Aber Ironie beiseite.
Österreichs Betreiber von Hotels, Restaurants, Museen und Co.
stehen tatsächlich vor Problemen: Die Deutschen Treue-Touristen
lassen aus. Jahrzehntelang war auf die guten und vor allem alten
Freunde, rein freundschaftlich "Piefkes" tituliert,
Verlass: Sie trotzten Regen und Staus. Sie erholten sich trotz
steigender Preise und gleich bleibenden Angebots. Sie kehrten wieder.
Doch dann wurde alles anders.
Der Tourismus erlebte
das Phänomen Globalisierung als erster Industriezweig: Dank
sinkender Transportkosten und Lohnnebenkosten vor Ort waren Ferien in
der Dominikanischen Republik plötzlich viel günstiger als
solche am Wörther See. Und damit dies auch wirklich jeder
(Sommer-)Urlauber kapierte, wurde das Prinzip Vollpension vollendet:
Die pauschale Zahlung für alle Leistungen - "all inclusive"
- feiert seit mehr als zehn Jahren ihren Siegeszug. Eine ganze
Generation junger Reisender wählte für Österreich ab
sofort einen Umweg. Nun ist junger Rat teuer: Wie die Jungen
ansprechen? Mit Alpen-Parties? Oder doch das Angebot Extremsportarten
auf jeder Alm? Der tägliche Rave beim Wirt? Sex in den Alpen?
Eine gute Mischung würde schon ausreichen. Wichtig wären da
etwa gute Hotel-Angebote in mittlerer Preisklasse, am unteren und
oberen Ende der Skala gibt es zwar eine breite Auswahl, wirklich
preiswerte Übernachtungen, ohne sich an Stockbett-Ferienlager
erinnert zu fühlen, aber kaum. Hilfreich sind auch singuläre
werbewirksame Großveranstaltungen und ein treffsicheres
Nachtleben. Dabei aber Vorsicht: Der Ballermann hat den
Sangria-Strohhalm längst abgegeben. Und vielleicht könnte
man dann auch noch ganz neue Wege für die Tourismus-Werbung
angehen. Das Genuss-Land Österreich wird derzeit vor allem nur
in Österreich propagiert: Dass es hierzulande Speck,
Räucherfisch und vor allem Weißweine gibt, die die
Vorzeigeprodukte südlicher Nachbarn ausstechen, wissen die
meisten Österreicher aber schon ganz gut.
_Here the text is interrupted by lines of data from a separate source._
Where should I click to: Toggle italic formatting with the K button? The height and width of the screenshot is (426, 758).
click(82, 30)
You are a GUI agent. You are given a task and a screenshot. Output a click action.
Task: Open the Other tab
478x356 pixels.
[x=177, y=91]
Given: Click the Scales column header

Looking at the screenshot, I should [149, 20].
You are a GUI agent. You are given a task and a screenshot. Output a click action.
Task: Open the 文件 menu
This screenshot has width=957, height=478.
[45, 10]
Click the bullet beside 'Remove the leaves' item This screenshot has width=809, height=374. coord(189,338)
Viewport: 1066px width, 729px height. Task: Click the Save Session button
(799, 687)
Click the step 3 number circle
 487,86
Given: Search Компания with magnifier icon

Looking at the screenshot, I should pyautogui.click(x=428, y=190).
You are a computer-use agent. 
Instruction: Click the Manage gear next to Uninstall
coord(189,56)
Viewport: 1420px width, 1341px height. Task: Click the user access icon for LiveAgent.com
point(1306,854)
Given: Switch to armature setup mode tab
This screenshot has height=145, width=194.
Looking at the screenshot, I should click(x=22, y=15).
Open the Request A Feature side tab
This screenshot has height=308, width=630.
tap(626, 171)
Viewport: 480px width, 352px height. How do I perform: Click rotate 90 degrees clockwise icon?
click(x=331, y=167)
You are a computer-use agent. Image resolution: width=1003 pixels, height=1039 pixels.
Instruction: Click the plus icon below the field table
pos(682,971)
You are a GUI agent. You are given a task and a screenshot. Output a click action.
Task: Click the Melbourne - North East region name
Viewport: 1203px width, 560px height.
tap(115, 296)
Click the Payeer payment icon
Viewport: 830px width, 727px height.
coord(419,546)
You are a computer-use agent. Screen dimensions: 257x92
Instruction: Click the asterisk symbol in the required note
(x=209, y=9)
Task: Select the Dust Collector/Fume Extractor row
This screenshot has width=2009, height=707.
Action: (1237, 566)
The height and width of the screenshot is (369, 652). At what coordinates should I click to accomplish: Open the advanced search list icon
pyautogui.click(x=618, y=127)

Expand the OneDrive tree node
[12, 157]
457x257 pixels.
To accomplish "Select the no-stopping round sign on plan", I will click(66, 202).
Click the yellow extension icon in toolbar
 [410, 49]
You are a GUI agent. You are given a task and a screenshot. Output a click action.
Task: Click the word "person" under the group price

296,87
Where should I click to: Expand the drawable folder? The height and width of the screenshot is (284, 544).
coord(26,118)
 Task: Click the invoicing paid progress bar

Das Unangenehme an der
Situation ist die Unberechenbarkeit der Touristen: Immer häufiger
fällt die Entscheidung knapp vor Urlaubsantritt, je nach Laune
wird Sport-, Stadt-, Party- Wellness- oder Badeurlaub gebucht. Auf
letzteren sollten die heimischen Touristiker am besten gar nicht mehr
zählen:
Die Klage über schlechtes Wetter wird durch
Häufigkeit auch nicht rührender.
Mit dieser
neuen Spontanität hängt eine weitere tiefgreifende
Veränderung der Tourismusbranche zusammen, die in den kommenden
zehn Jahren zu beobachten sein wird: Klassische Reisebüros
werden aussterben. Um eine Pauschalreise "zwei Wochen
Halbpension auf griechischer Insel" zu buchen, benötigt man
weder Beratung noch Büro, nach Durchsicht des gedruckten oder
virtuellen Katalogs reicht ein Mail oder ein Anruf.
Apropos Internet: Das verhilft derzeit bestimmten europäischen
Städten wie Wien zu vergleichsweise schönen Zuwachsraten.
Planten wir früher über das Wochenende einen kleinen
Ausflug aufs Land, bereiten wir uns jetzt auf den Städteflug
vor: Dank zahlreicher Billig-Airlines fliegt man in Städte, die
man manchmal gar nie besuchen wollte, und zahlt dafür einen
Preis, der häufig unter jenem für die Taxifahrt vom
Flughafen ins Hotel liegt. Und da beim Flug so "gespart"
wurde, bleibt mehr Geld für Hotel und Verköstigung. Wien
profitiert von diesem Trend ebenso wie von der Reisefreudigkeit
vieler arabischer Touristen. Wie rasch sich Tourismus dadurch
verändern kann, beweist die Verschiebung so genannter
Wien-Attraktionen: Während so mancher Wiener Heurige vergeblich
auf Touristenbusse wartet (und daher über Wetter und Co.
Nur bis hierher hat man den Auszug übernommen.